** TASK PROMPT **
The full listing should be duplicated word for word.

-- Opening Marker --

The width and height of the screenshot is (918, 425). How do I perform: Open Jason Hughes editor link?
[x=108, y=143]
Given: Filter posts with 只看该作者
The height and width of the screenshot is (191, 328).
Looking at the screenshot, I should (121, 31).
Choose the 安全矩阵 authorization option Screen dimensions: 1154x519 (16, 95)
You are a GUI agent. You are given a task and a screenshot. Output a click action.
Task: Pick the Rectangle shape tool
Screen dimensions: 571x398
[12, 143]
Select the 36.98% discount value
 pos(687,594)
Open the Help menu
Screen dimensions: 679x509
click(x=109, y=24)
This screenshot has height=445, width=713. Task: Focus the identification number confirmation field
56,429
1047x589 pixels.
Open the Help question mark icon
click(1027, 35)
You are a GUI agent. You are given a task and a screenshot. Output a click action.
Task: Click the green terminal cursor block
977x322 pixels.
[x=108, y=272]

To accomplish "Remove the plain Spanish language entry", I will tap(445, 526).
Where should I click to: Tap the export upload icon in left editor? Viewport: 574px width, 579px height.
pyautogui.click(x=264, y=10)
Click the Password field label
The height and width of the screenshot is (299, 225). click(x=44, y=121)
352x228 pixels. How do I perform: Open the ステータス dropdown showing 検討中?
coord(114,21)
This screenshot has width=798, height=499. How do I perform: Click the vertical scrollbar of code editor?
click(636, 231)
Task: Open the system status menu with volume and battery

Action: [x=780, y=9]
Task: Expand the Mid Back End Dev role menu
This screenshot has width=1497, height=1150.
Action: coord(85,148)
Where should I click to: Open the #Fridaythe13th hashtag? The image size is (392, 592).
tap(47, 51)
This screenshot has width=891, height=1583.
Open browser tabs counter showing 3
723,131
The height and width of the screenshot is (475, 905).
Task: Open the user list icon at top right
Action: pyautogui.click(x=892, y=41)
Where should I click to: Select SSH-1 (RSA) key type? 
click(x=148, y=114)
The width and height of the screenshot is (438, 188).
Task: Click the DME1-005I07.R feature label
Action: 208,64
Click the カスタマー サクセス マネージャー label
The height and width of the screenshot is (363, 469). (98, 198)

-- Closing Marker --

** TASK SOLUTION **
The width and height of the screenshot is (918, 425). How do I perform: Open Jason Hughes editor link?
[x=108, y=143]
Given: Filter posts with 只看该作者
The height and width of the screenshot is (191, 328).
Looking at the screenshot, I should (121, 31).
Choose the 安全矩阵 authorization option Screen dimensions: 1154x519 (16, 95)
You are a GUI agent. You are given a task and a screenshot. Output a click action.
Task: Pick the Rectangle shape tool
Screen dimensions: 571x398
[12, 143]
Select the 36.98% discount value
 pos(687,594)
Open the Help menu
Screen dimensions: 679x509
click(x=109, y=24)
This screenshot has height=445, width=713. Task: Focus the identification number confirmation field
56,429
1047x589 pixels.
Open the Help question mark icon
click(1027, 35)
You are a GUI agent. You are given a task and a screenshot. Output a click action.
Task: Click the green terminal cursor block
977x322 pixels.
[x=108, y=272]

To accomplish "Remove the plain Spanish language entry", I will tap(445, 526).
Where should I click to: Tap the export upload icon in left editor? Viewport: 574px width, 579px height.
pyautogui.click(x=264, y=10)
Click the Password field label
The height and width of the screenshot is (299, 225). click(x=44, y=121)
352x228 pixels. How do I perform: Open the ステータス dropdown showing 検討中?
coord(114,21)
This screenshot has width=798, height=499. How do I perform: Click the vertical scrollbar of code editor?
click(636, 231)
Task: Open the system status menu with volume and battery

Action: [x=780, y=9]
Task: Expand the Mid Back End Dev role menu
This screenshot has width=1497, height=1150.
Action: coord(85,148)
Where should I click to: Open the #Fridaythe13th hashtag? The image size is (392, 592).
tap(47, 51)
This screenshot has width=891, height=1583.
Open browser tabs counter showing 3
723,131
The height and width of the screenshot is (475, 905).
Task: Open the user list icon at top right
Action: pyautogui.click(x=892, y=41)
Where should I click to: Select SSH-1 (RSA) key type? 
click(x=148, y=114)
The width and height of the screenshot is (438, 188).
Task: Click the DME1-005I07.R feature label
Action: 208,64
Click the カスタマー サクセス マネージャー label
The height and width of the screenshot is (363, 469). (98, 198)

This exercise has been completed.